WHAT TO PRODUCE ::
Using the data below, transcribe exactly everything from the line that contains "Screen dimensions: 1264x501" down to the line that contains "the pink help". Include both of those lines and none of the pictures.

DATASET ENTRIES ::
__________

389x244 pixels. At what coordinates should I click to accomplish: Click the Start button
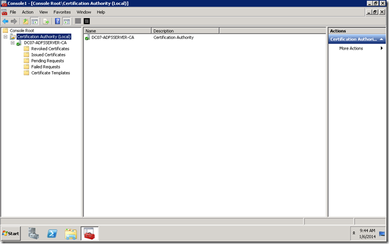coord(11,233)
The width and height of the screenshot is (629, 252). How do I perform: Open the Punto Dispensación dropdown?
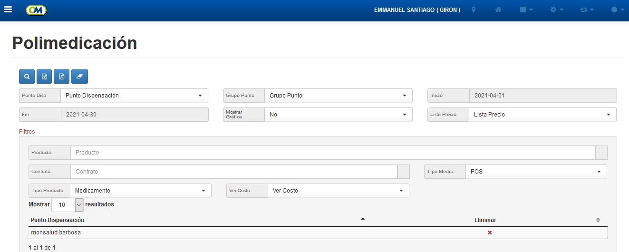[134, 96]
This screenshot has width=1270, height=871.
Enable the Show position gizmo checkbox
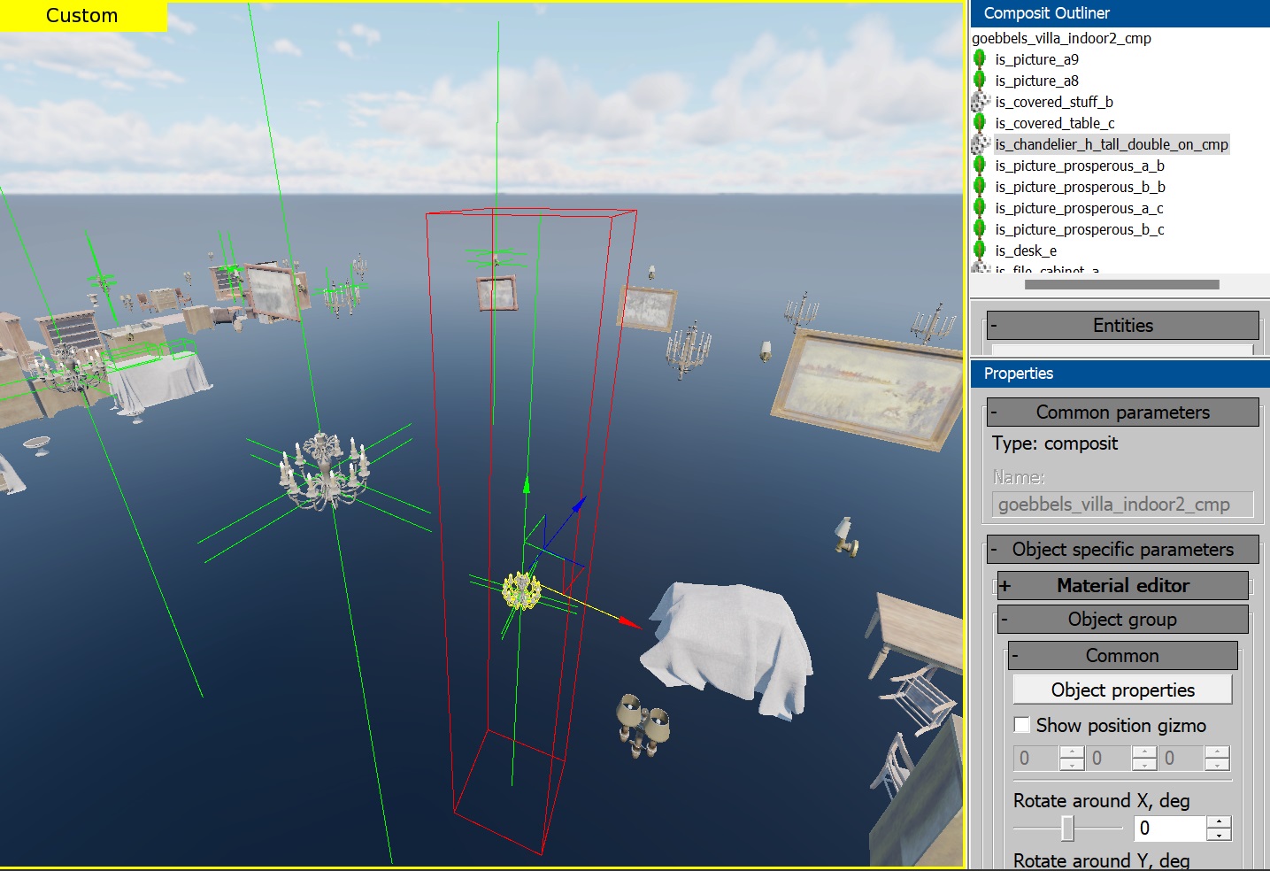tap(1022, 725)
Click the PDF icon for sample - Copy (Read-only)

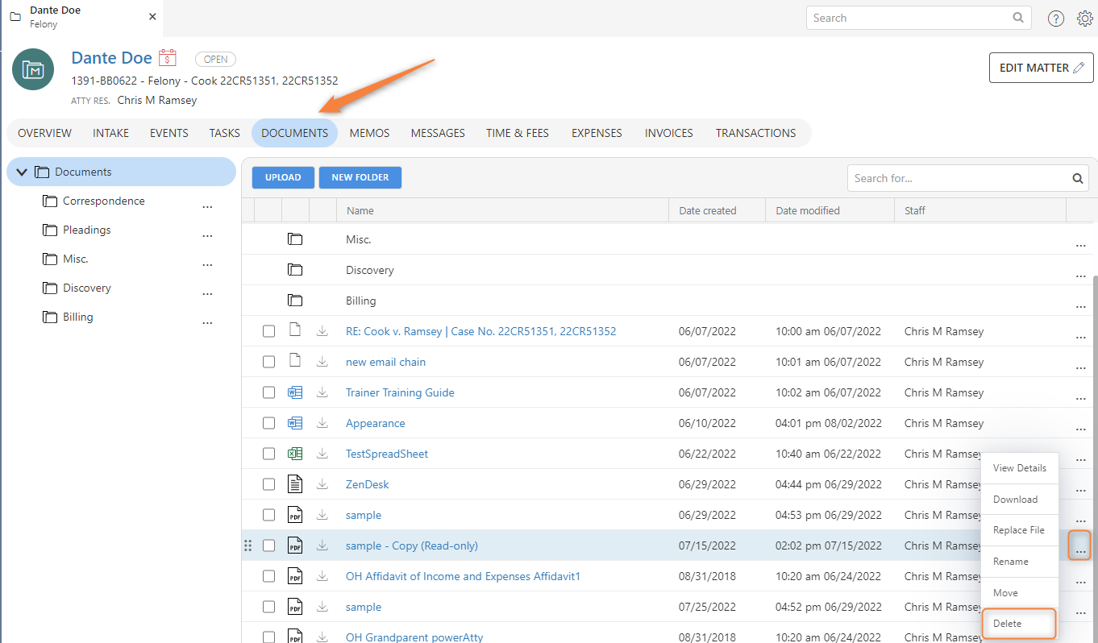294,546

__________

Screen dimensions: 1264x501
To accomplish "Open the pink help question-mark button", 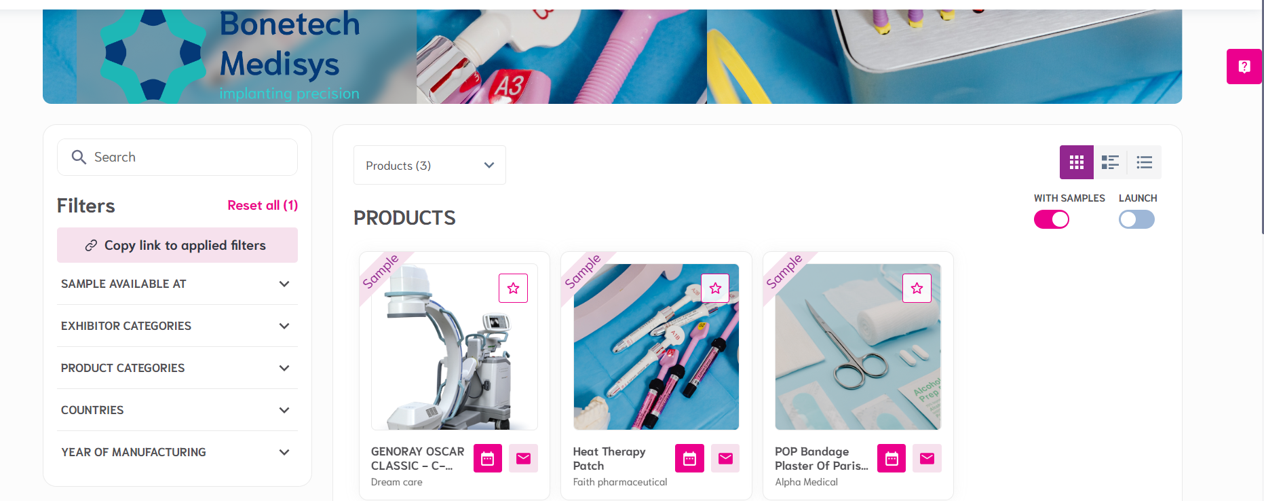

__________

YOUR SOLUTION ::
Screen dimensions: 1264x501
To accomplish "Open the pink help question-mark button", 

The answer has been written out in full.